Given problem A:
Answer these questions about the passage on ceiling-mounted heat detector thermostats, one answer per line and marked the same way:
(i) Where does the heat from a fire that is not directly under the thermostat tend to rise?
(ii) What does the horizontal flow parallel to the ceiling impinge upon to produce an efficient heat transfer to the collector?
(iii) The horizontal flow also impinges on the edges of what?
Given problem B:
Please carry on the passage on ceiling-mounted heat detector thermostats from the point where it stops.

Passage shown:
──────

In the event, however, that the fire is not directly under the thermostat, the heat from the fire tends to rise to the ceiling but does not directly encounter the collector or thermostat at such point. The hot air or gases from the fire, however, spread along the surface of the ceiling and ultimately reach a location where a detector thermostat is mounted. The flow of the hot gases or air at such point is essentially parallel to the plane of the ceiling and, since the detectors are mounted in the ceiling 11 with the collector flanges parallel to the ceiling, such flow does not produce a good heat transfer to the collector flanges. Such horizontal flow parallel to the ceiling, however, impinges upon the depending projections 31 and results in an efficient heat transfer to the collector, and in turn to the bimetal snap disc. Further, such horizontal flow also impinges on the edges of the openings 33 and this further improves the sensitivity of the device. Consequently, with these projections and adjacent openings, the sensitivity of the thermostat to hot gases flowing in a direction parallel to the ceiling and parallel to the plane of the collector is significantly improved.

──────

Record excerpts:

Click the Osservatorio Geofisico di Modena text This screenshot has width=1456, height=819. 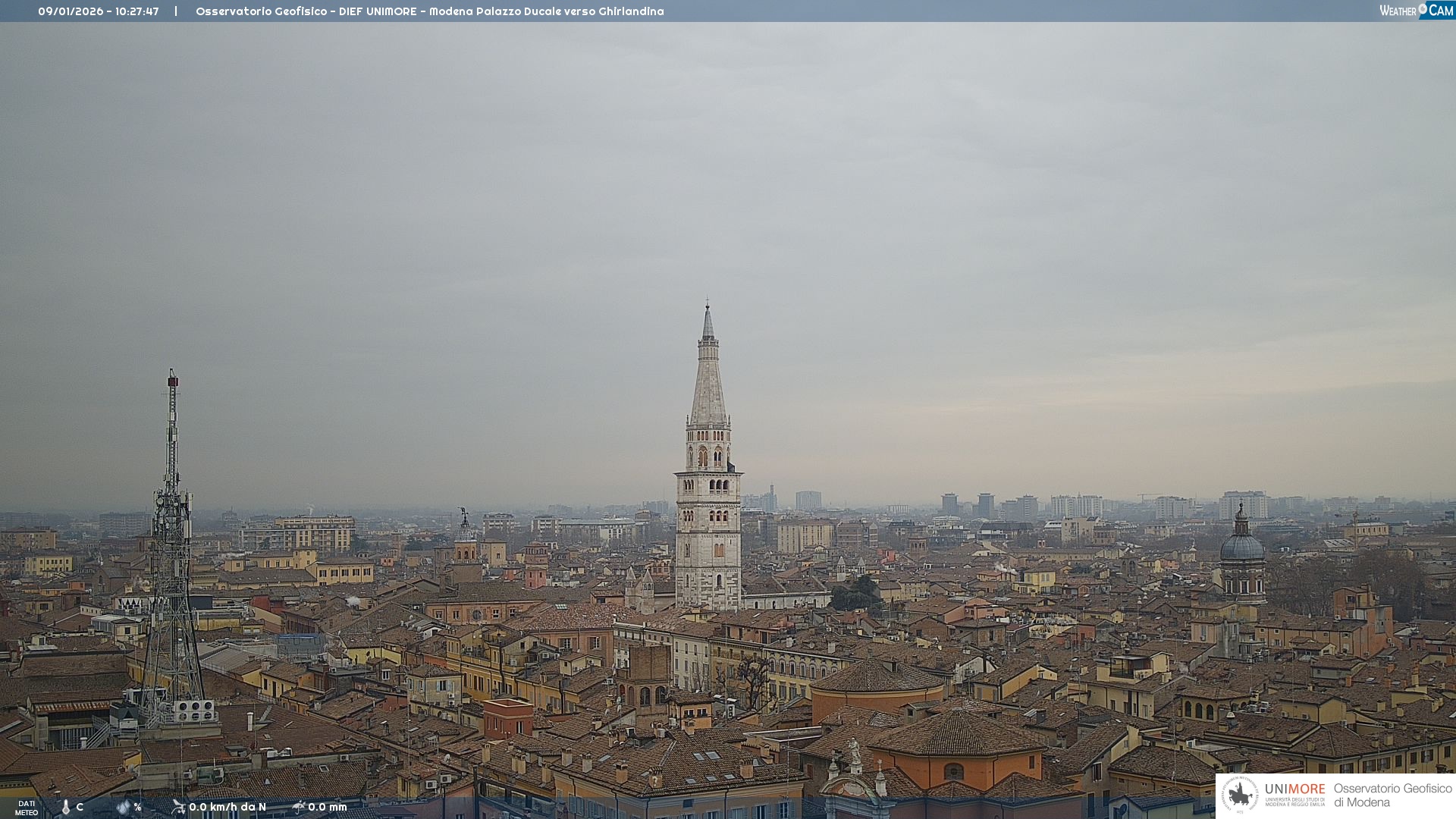tap(1392, 795)
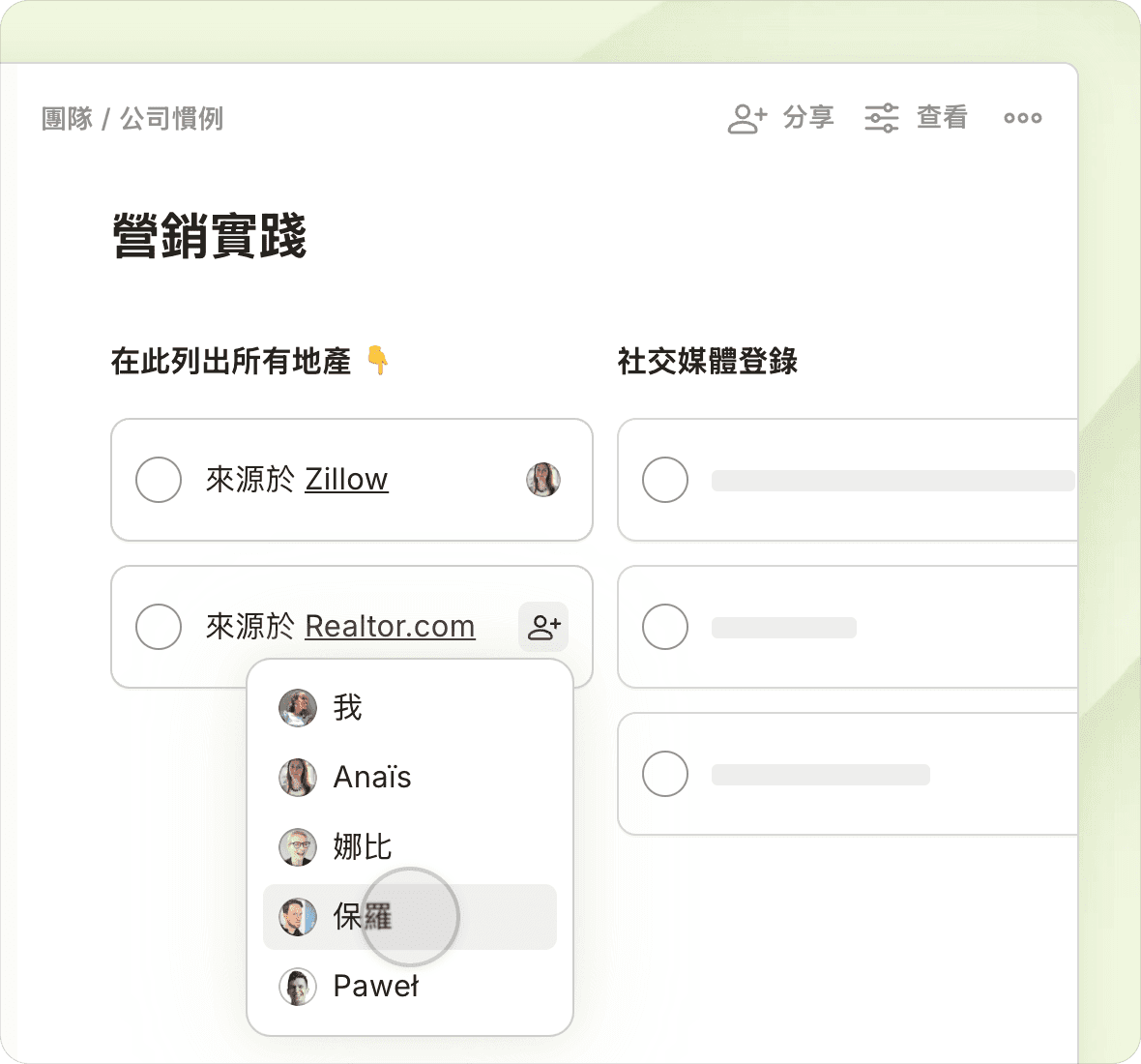Pick 保羅 from the assignee dropdown
The image size is (1141, 1064).
pos(363,917)
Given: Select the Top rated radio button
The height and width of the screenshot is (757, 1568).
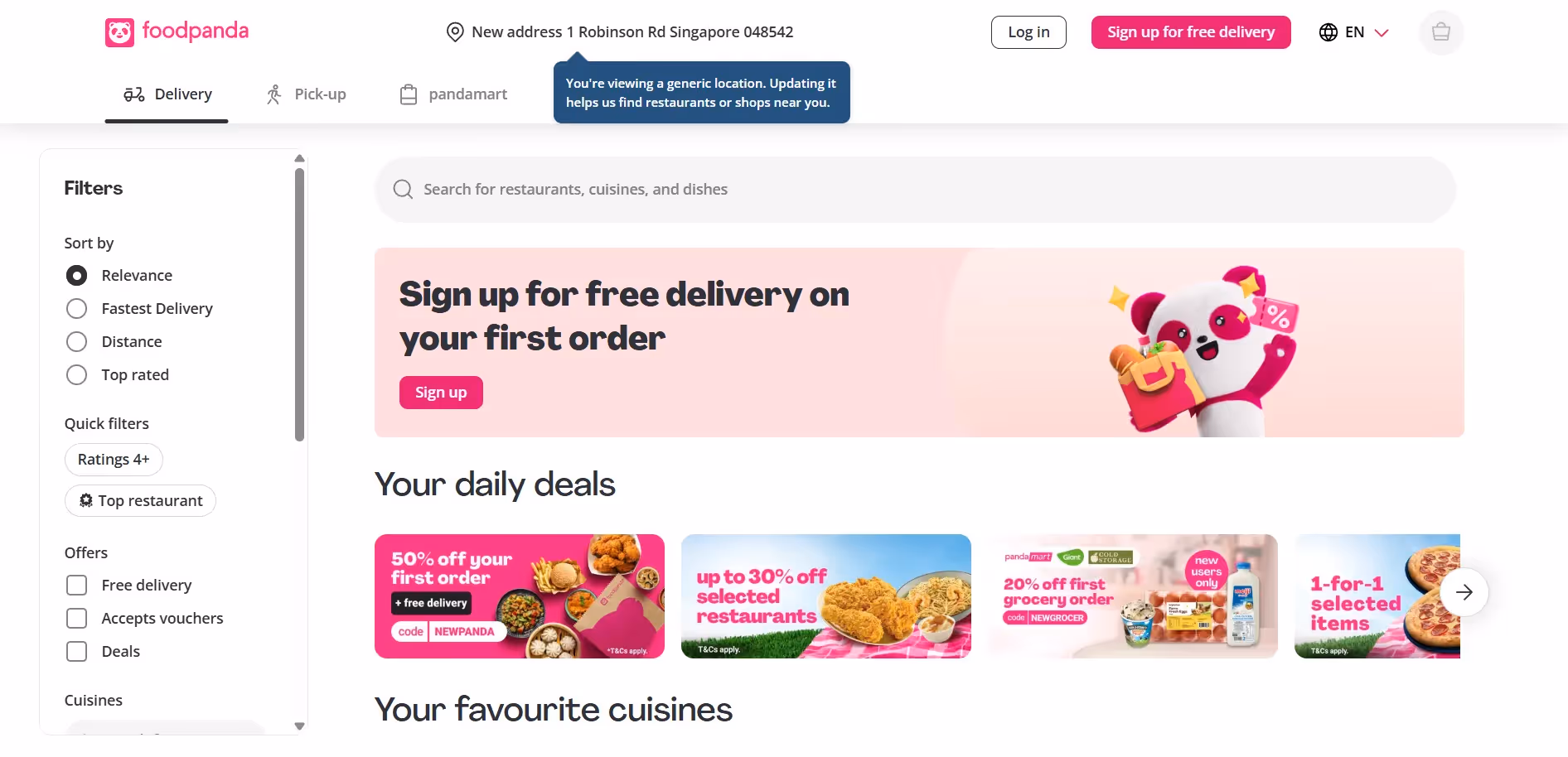Looking at the screenshot, I should coord(76,375).

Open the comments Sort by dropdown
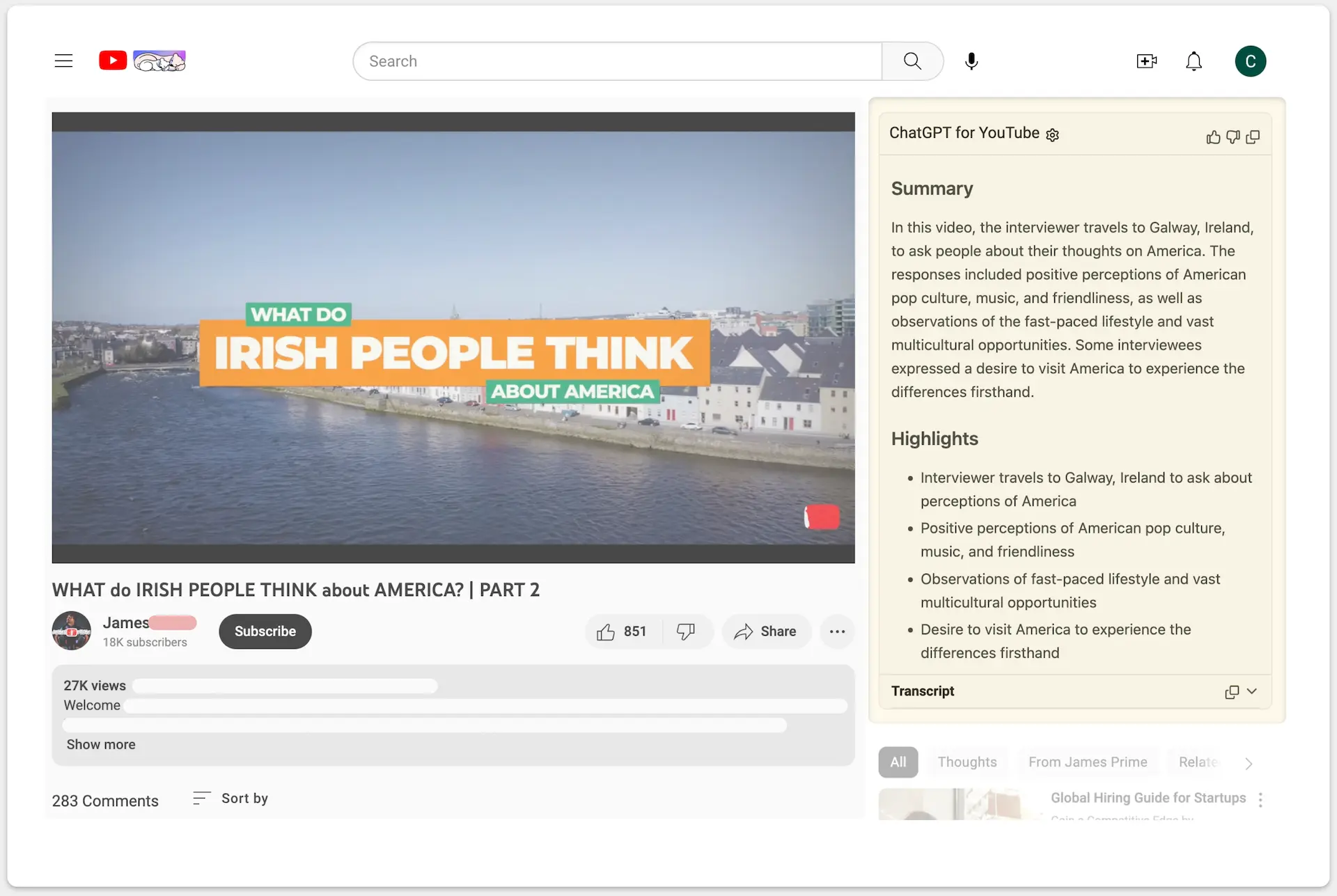[229, 798]
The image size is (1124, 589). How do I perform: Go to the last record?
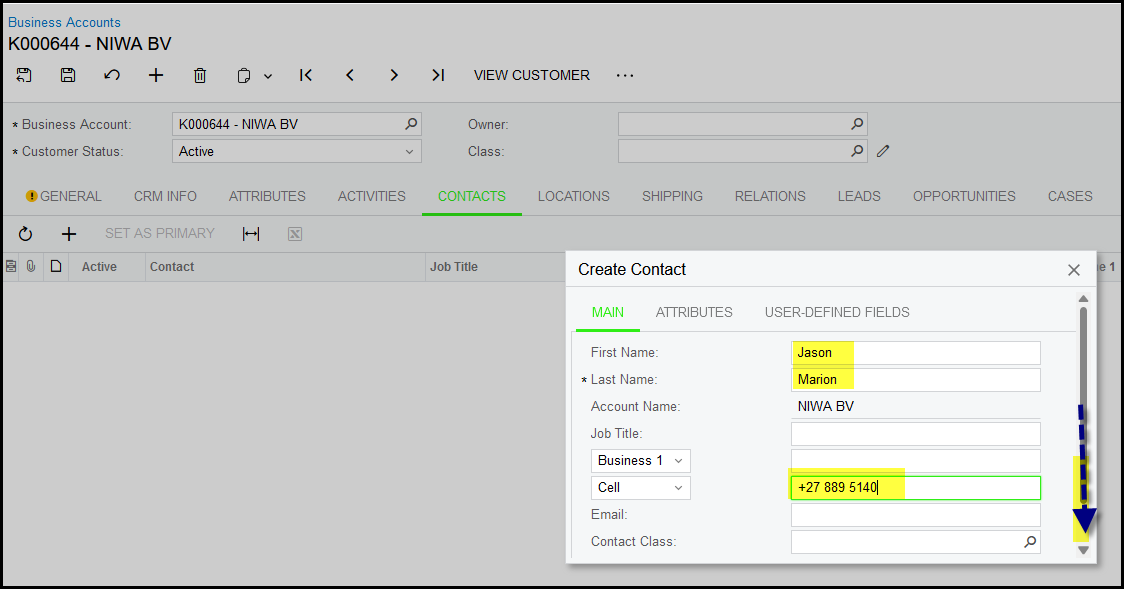(x=438, y=75)
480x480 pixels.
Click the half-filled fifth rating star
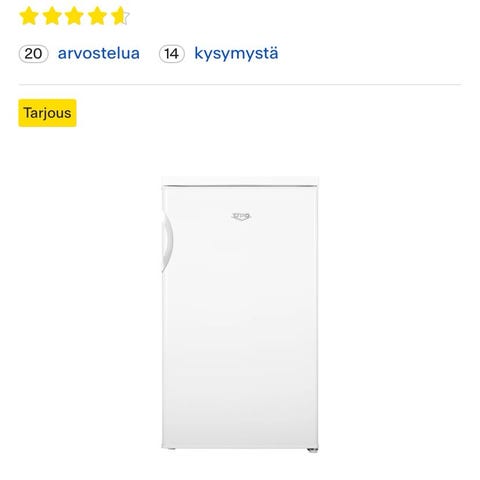click(x=120, y=16)
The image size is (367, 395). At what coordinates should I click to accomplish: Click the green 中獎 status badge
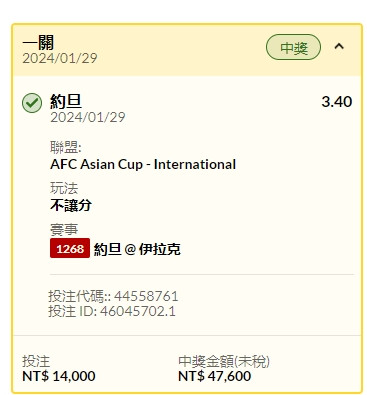293,47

──────

Exercise answer A:
(i) To the ceiling.
(ii) The depending projections 31.
(iii) The openings 33.

Exercise answer B:
Because of these projections, the thermostat is qualified for use in systems wherein the spacing A is increased substantially. Consequently, systems incorporating thermostats in accordance with this invention require fewer thermostats in a given installation and less wiring is also required because fewer thermostats are used. Consequently, the material costs of the system are reduced. Further, the installation labor costs are reduced because fewer thermostats must be installed and fewer connections need be made.
Although the preferred embodiment of this invention has been shown and described, it should be understood that various modifications and rearrangements of the parts may be resorted to without departing from the scope of the invention as disclosed and claimed herein.
Claims (11)
1. A bimetal snap disc thermostat comprising a circular body, a switch mounted in said body, a circular metallic disc cup mounted on said body, a bimetal snap disc supported at least in part by said disc cup connected to operate said switch upon reaching a predetermined temperature, and a metallic heat collector mounted on the exterior of said disc cup providing a generally planar flange extending therefrom, said heat collector also providing a circular array of projections cut from the material of said flange and extending substantially perpendicular to said flange, said projections substantially increasing the sensitivity of said thermostat to fluid flow in a direction substantially parallel to said flange.
2. A bimetal snap disc thermostat as set forth in claim 1, wherein said flange is circular and is formed with concentric circular convolutions.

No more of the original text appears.